勝手に期待して勝手に失望しといて、それをオレたちに押し付けるなよ。虫唾が走る。憎くて憎くて仕方ない。不名誉な呼称もうんざりだ。
新しい天才は、下を一瞥することもしない。いないことと同じ。それは、とても癇に障った。憎悪と劣等感と羨望とをない混ぜにして、どれだけ手を伸ばしても届かない遥か高みを仰ぎ見る。そうして必死でもがいて近づいた先で懲りないなと叩き落とされる。
遠すぎる天才が別々の道を歩み始めて、今なら勝てるかもとか、それじゃ意味がないのはわかっているけれど、それでも諦めきれなくてまた手を伸ばす。

「どうした真」
「……今日の朝礼で、相田がまたやらかした」

誠凛では月曜に全校生徒での朝礼がある。そこで、相田はバスケ部に入部するに当たっての目標を叫ばせる。一回戦突破とかがんばるとかは認められない。そういう場合は容赦なく入部を諦めさせられる。同好会もあるからそちらへどうぞ、と。まったく相田は容赦がない。オレもよくあの宣言で許されたものだ。

「リコも相変わらずだな〜」
「なあ、木吉」
「ん?」
「真っ直ぐって、羨ましいな」

何気なく呟いて、視線を膝に落とす。パイプ椅子に座るオレが俯けば、ベッドに座る木吉からは顔が見えない。結局オレは切り替えることもできていない。しばらくはきっと、このままなのだろう。

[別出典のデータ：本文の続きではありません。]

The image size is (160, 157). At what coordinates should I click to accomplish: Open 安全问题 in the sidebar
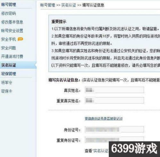coord(9,48)
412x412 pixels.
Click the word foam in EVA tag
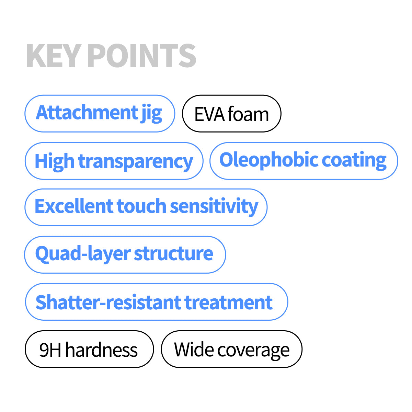pos(248,114)
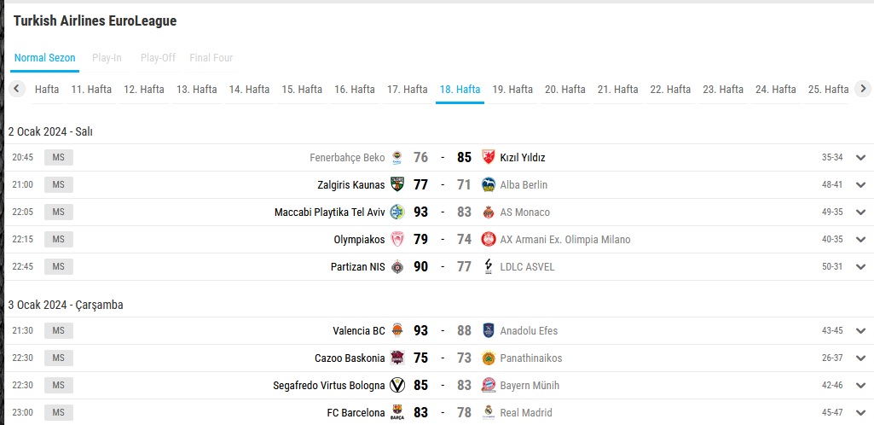Screen dimensions: 874x425
Task: Expand FC Barcelona vs Real Madrid row
Action: point(860,413)
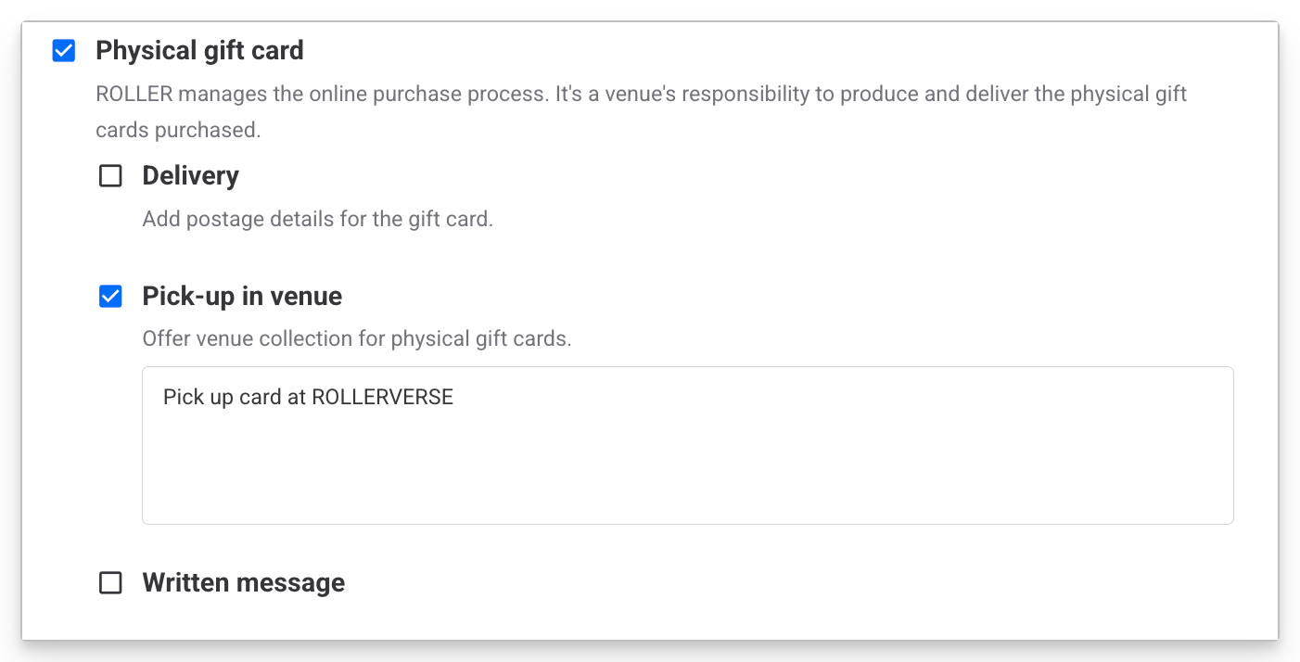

火神が、羨ましかった。ポテンシャルは天才のそれと変わりなくオンリーワンの才能を秘めている。オレには、どう足掻いても手に入らないものだ。そんな奴が、あのいけ好かない天才どもを倒す。そりゃあ、倒せるんじゃないのか。倒せる可能性があるだろ。可能性すら得られなかったオレと違って。自虐ネタも大概にしろよ、惨めったらありゃしない。
血が滲むくらい唇を噛めば、はは、と笑い声がして大きな手がぐしゃぐしゃとオレの髪をかき混ぜた。

「ばっ、てっめ、何しやがる!」
「真は真でいいんだよ。歪んでても、オレは真がいい」
「きめぇ!何言ってるかわかんねえしもうてめー黙ってろ!」
「ひどいぞ真〜」

ふにゃりと気が抜けるような笑顔で木吉はオレに笑う。逃げ道も残さないほど追い詰めて、そうかと思えば今度は甘ったるいくらいに優しく救い上げて、こいつは結局何がしたいのか。木吉の真意がわからなくて、それでもここしかないと思うくらいにはオレも絆されてしまっていた。

「それで、どんなヤツが入ってきたんだ?」
「……ああ、そういやまだ言ってなかったな」

てっきり相田やら日向からも聞かされてるんじゃないかと思っていたが、そういえばコイツと一番顔を合わせているのはオレだった。まだ新入生が入ってきてから相田たちはここには来ていなかったと思う。

「髪の毛が赤と黒のツートーンカラーで眉毛が喧嘩別れしてる馬鹿とか、ありえないほど影が薄い神出鬼没の水色透明少年とか」
「……随分キャラが濃いな」
「養殖と疑われるような天然が何言ってやがる」

インパクトは目の前の養殖の方が少ないが、一緒にいて疲れるのも間違いなくこいつだろう。思えば木吉はあの妖怪と同じくらいいい性格をしている。オレの方が幾分か可愛いくらいだ、絶対に。
相変わらずにこにこと笑ったままの木吉にイラついたからその程よく出たデコにきついデコピンをお見舞いして盛大に笑ってやろうと思う。